List of OCR Image Preprocessing filters supported by PDF Multitool and PDFco API:

  • Contrast - Adds the Contrast image filter, which enhances image quality for OCR by improving contrast. This filter is particularly helpful for images where the text color is gray or similar to the background color. Lowering gamma and raising contrast can effectively remove background noise from images.

  • Deskew - Applies the Deskew image filter with a default angle threshold of 0.4 degrees (minimal admissible skew angle). This filter is useful for fixing slight rotatin of scanned images. For scans rotated 90, 180, 270 degrees, use the RotationAngle parameter in profiles instead, for example { 'rotationAngle': 1 }. RotationAngle parameters available are the following:

    • 0 no rotation (default)
    • 1 90 degrees
    • 2 180 degrees
    • 3 270 degrees
  • Dilate - Incorporates the “Dilate” image filter, which improves image quality for OCR by thickening the letter strokes. The Dilate filter can be used to repair etched or distorted letters in images.
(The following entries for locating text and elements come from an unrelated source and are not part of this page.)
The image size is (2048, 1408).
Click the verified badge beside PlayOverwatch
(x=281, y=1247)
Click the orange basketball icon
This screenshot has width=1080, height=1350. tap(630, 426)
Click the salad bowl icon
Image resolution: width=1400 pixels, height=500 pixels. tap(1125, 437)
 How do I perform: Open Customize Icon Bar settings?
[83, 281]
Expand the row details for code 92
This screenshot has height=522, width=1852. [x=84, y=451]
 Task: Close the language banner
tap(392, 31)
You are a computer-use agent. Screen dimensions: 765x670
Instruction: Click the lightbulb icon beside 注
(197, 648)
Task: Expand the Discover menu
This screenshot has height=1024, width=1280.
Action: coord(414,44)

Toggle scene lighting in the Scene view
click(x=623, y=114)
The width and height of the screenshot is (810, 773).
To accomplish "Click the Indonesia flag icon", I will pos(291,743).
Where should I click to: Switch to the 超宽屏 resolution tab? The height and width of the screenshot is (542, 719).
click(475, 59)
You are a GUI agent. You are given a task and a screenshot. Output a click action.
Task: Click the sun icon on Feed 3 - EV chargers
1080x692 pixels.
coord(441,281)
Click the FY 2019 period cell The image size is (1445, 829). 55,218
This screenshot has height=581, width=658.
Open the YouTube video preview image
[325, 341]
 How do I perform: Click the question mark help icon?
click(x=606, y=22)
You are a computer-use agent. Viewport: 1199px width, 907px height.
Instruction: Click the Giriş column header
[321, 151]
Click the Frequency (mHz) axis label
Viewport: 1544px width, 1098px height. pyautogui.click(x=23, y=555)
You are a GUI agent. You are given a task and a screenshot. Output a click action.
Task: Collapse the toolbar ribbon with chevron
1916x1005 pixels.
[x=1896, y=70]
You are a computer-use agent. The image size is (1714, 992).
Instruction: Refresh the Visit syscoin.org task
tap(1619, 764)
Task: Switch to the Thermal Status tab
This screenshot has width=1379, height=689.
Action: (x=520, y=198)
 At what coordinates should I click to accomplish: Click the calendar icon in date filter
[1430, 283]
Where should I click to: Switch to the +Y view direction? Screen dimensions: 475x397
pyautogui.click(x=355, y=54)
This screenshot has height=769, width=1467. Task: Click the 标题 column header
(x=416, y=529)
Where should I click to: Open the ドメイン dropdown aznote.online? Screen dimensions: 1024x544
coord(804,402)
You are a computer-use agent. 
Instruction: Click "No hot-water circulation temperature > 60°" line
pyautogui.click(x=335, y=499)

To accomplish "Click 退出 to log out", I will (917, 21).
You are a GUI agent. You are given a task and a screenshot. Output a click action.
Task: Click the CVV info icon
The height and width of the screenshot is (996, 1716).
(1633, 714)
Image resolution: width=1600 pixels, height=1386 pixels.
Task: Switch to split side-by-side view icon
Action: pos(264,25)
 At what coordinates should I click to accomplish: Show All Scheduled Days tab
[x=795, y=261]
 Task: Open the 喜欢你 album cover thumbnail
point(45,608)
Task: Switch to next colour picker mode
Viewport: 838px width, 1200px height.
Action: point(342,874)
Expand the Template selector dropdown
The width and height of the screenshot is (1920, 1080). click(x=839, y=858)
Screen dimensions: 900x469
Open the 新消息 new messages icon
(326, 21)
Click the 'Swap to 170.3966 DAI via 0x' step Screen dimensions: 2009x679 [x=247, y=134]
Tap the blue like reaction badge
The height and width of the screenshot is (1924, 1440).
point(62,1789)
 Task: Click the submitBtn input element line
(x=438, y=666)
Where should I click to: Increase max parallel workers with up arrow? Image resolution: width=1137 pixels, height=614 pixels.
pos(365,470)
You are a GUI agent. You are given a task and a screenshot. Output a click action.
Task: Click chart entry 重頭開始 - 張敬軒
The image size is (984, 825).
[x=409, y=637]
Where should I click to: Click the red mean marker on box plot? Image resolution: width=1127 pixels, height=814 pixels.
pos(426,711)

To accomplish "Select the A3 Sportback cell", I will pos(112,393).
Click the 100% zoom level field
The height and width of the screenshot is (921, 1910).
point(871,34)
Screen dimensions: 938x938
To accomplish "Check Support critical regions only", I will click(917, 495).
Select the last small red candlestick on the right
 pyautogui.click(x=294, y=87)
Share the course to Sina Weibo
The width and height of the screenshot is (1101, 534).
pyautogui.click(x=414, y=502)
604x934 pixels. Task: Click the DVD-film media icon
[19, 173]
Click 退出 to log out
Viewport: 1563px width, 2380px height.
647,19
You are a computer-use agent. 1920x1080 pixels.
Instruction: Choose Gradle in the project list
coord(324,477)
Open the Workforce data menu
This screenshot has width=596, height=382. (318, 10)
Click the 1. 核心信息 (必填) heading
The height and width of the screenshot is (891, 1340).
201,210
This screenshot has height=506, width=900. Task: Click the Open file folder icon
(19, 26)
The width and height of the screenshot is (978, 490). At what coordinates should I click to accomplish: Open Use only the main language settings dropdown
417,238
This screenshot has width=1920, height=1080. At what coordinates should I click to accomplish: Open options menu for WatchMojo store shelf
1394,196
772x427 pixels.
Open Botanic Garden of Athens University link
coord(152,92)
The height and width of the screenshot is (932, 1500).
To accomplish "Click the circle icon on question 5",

  • Fit - Adds the Fit image filter with a specified size limit. The image is proportionally resized when its width or height exceeds the limit, which improves text extraction performance from large images.

  • Gamma - Implements the Gamma Correction filter with a default value of 1.4. This filter enhances image quality for OCR by automatically lightening dark images.

  • Grayscale - Applies the “Grayscale” image filter. Applying the Grayscale filter before Gamma may yield better gamma effects on color photos, although Grayscale alone is less useful.

  • HorizontalLinesRemover - Integrates the “Horizontal Lines Remover” image filter. This filter enhances OCR text recognition quality inside borders and near borders by removing horizontal lines before text recognition. IMPORTANT: this filter is added by default in PDF.co cloud and on-prem. If you don’t need it, set profiles to { 'OCRImagePreprocessingFilters.Clear()': [] }

  • VerticalLinesRemover - Implements the “Vertical Lines Remover” image filter. This filter enhances OCR text recognition quality inside borders and near borders by removing vertical lines before text recognition. IMPORTANT: this filter is added by default in PDF.co cloud and on-prem. If you don’t need it, set profiles to { 'OCRImagePreprocessingFilters.Clear()': [] }

  • Invert - Adds the Invert (negative) image filter. Sometime, scanned documents are inverted (white text on black background). This filter can be used to fix this issue by inverting all colors before extracting text.

  • Median - Incorporates the “Median” image filter. Combining the Median filter with high-resolution rendering (600+ DPI) can help remove parasite dots from scanned images or fax rasterization artifacts. However, this approach may also remove punctuation symbols.

  • Scale - Adds the Scale image filter with a specified scale factor. For example, 2.0 doubles the size of the input image, improving the recognition quality of small letters.